┌─ RECORDS FOR THE EXERCISE

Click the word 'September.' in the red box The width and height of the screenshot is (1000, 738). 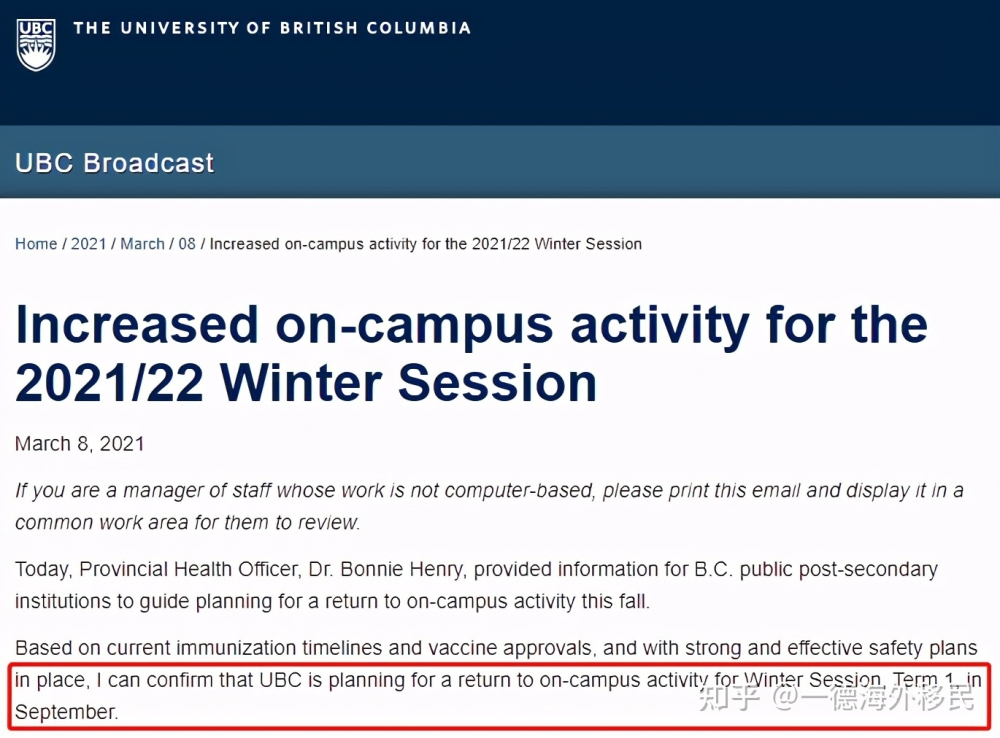(67, 712)
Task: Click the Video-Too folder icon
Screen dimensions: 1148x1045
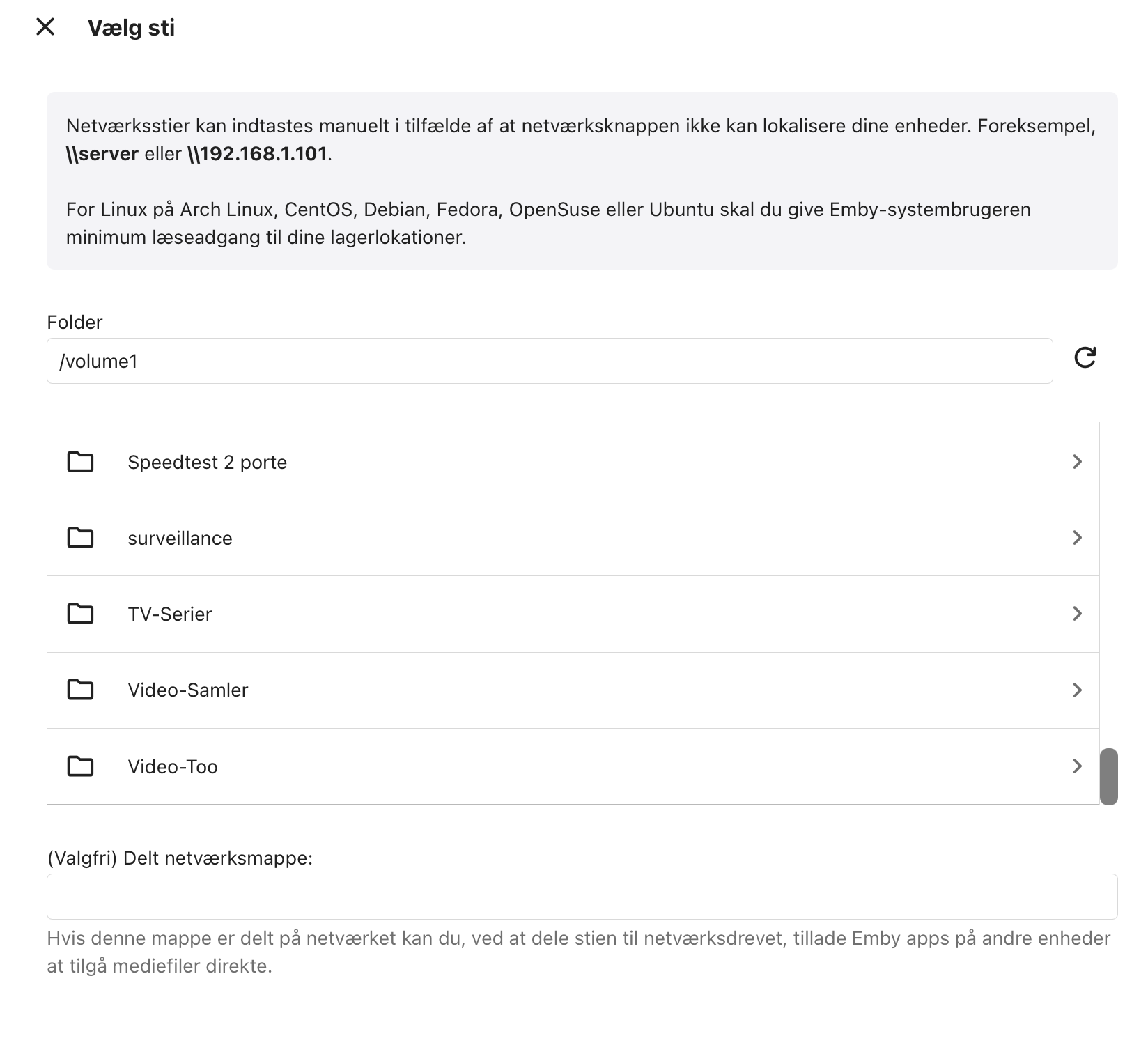Action: click(x=80, y=766)
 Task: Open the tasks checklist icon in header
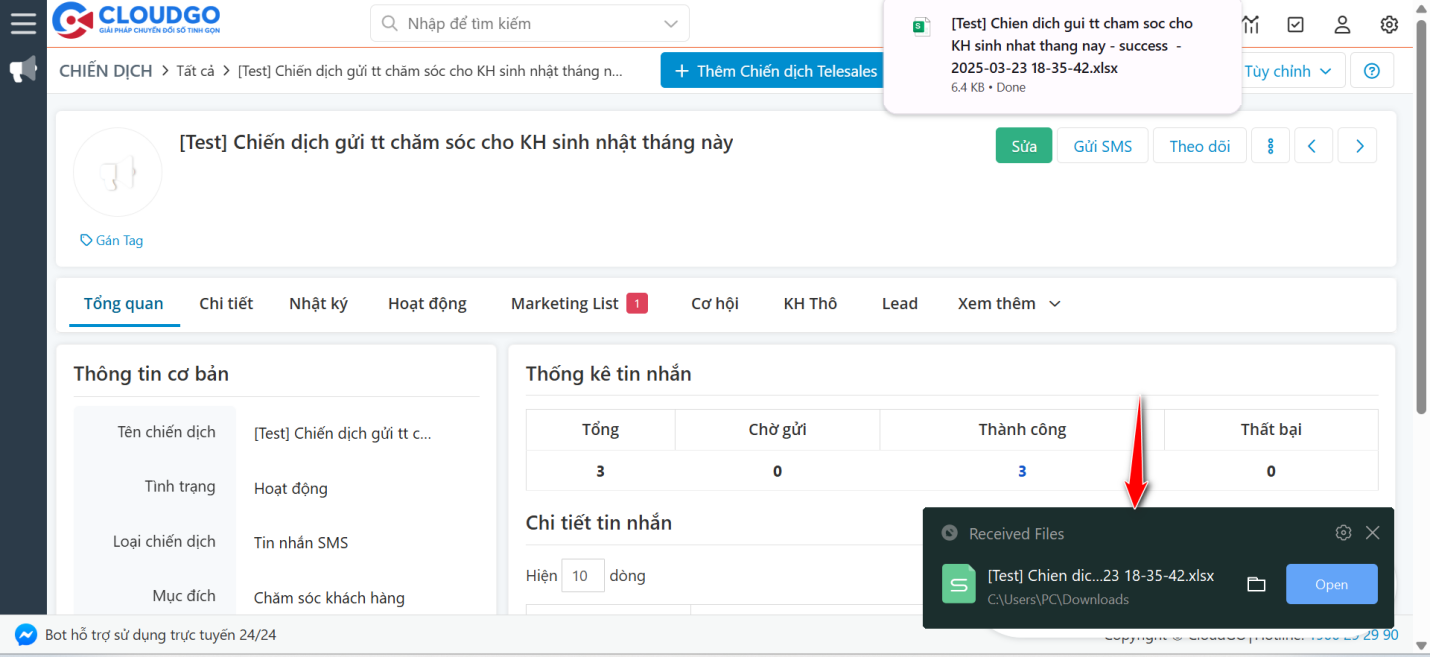click(1295, 24)
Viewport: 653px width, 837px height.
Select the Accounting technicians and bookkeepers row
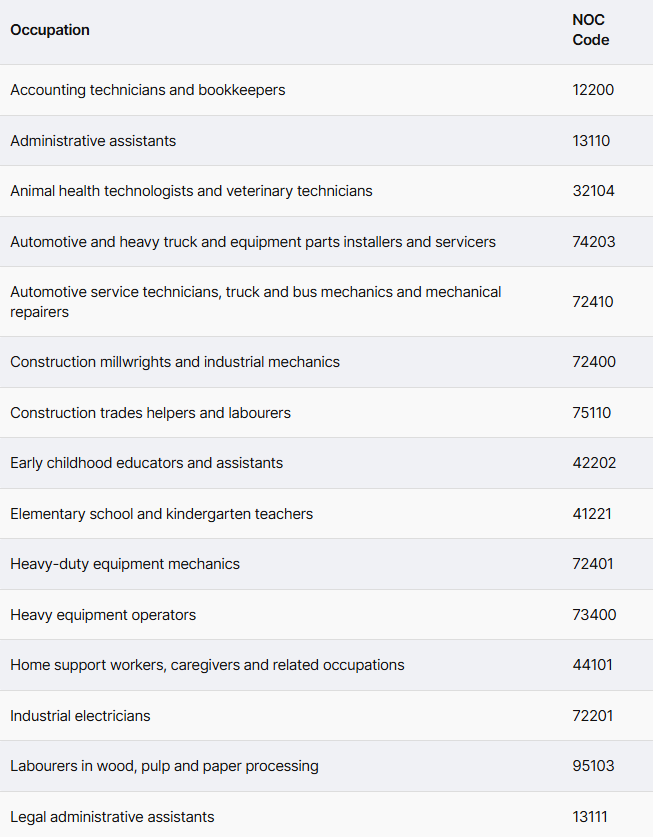[x=148, y=90]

└─

HOW TO COMPLETE THIS TASK: Find the line with "Select the Accounting". Reproduce it and every line after it through the last line above exactly, leaving out the pictures.

WRITTEN REPLY:
Select the Accounting technicians and bookkeepers row
[x=148, y=90]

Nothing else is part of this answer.